Can you copy the material below word for word, keeping every line unchanged?
-- Records to process start --
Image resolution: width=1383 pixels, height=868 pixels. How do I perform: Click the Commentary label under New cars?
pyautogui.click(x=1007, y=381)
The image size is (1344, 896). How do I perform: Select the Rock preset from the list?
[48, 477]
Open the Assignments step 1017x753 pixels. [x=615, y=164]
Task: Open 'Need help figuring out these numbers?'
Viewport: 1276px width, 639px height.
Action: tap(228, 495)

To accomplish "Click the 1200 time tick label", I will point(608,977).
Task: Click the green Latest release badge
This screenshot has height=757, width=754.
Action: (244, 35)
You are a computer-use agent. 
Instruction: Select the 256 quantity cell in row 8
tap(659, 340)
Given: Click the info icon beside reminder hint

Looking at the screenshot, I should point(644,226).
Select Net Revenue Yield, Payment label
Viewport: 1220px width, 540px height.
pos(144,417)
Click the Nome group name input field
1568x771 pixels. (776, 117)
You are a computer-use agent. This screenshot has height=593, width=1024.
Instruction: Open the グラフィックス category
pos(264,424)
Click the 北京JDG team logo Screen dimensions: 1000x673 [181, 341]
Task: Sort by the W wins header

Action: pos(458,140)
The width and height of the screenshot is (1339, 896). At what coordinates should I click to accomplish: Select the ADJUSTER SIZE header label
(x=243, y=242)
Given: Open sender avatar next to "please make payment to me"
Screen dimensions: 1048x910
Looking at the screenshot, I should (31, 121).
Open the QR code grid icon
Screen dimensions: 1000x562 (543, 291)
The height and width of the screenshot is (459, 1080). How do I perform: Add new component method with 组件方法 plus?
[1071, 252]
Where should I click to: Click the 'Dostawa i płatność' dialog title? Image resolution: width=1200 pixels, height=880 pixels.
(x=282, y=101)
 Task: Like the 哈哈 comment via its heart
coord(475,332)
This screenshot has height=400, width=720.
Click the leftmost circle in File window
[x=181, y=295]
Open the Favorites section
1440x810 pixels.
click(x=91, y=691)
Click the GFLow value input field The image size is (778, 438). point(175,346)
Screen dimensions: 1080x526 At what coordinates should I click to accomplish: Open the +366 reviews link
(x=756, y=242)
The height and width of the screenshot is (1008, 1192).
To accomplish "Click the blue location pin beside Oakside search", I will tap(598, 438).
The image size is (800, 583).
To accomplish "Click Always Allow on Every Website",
-- Records to process end --
Solution to the problem ::
Image resolution: width=1383 pixels, height=868 pixels. How do I perform: Click the Commentary label under New cars?
pyautogui.click(x=1007, y=381)
The image size is (1344, 896). How do I perform: Select the Rock preset from the list?
[48, 477]
Open the Assignments step 1017x753 pixels. [x=615, y=164]
Task: Open 'Need help figuring out these numbers?'
Viewport: 1276px width, 639px height.
Action: tap(228, 495)

To accomplish "Click the 1200 time tick label", I will point(608,977).
Task: Click the green Latest release badge
This screenshot has height=757, width=754.
Action: (244, 35)
You are a computer-use agent. 
Instruction: Select the 256 quantity cell in row 8
tap(659, 340)
Given: Click the info icon beside reminder hint

Looking at the screenshot, I should point(644,226).
Select Net Revenue Yield, Payment label
Viewport: 1220px width, 540px height.
pos(144,417)
Click the Nome group name input field
1568x771 pixels. (776, 117)
You are a computer-use agent. This screenshot has height=593, width=1024.
Instruction: Open the グラフィックス category
pos(264,424)
Click the 北京JDG team logo Screen dimensions: 1000x673 [181, 341]
Task: Sort by the W wins header

Action: pos(458,140)
The width and height of the screenshot is (1339, 896). At what coordinates should I click to accomplish: Select the ADJUSTER SIZE header label
(x=243, y=242)
Given: Open sender avatar next to "please make payment to me"
Screen dimensions: 1048x910
Looking at the screenshot, I should (31, 121).
Open the QR code grid icon
Screen dimensions: 1000x562 (543, 291)
The height and width of the screenshot is (459, 1080). How do I perform: Add new component method with 组件方法 plus?
[1071, 252]
Where should I click to: Click the 'Dostawa i płatność' dialog title? Image resolution: width=1200 pixels, height=880 pixels.
(x=282, y=101)
 Task: Like the 哈哈 comment via its heart
coord(475,332)
This screenshot has height=400, width=720.
Click the leftmost circle in File window
[x=181, y=295]
Open the Favorites section
1440x810 pixels.
click(x=91, y=691)
Click the GFLow value input field The image size is (778, 438). point(175,346)
Screen dimensions: 1080x526 At what coordinates should I click to accomplish: Open the +366 reviews link
(x=756, y=242)
The height and width of the screenshot is (1008, 1192).
To accomplish "Click the blue location pin beside Oakside search", I will tap(598, 438).
The image size is (800, 583).
To accomplish "Click Always Allow on Every Website",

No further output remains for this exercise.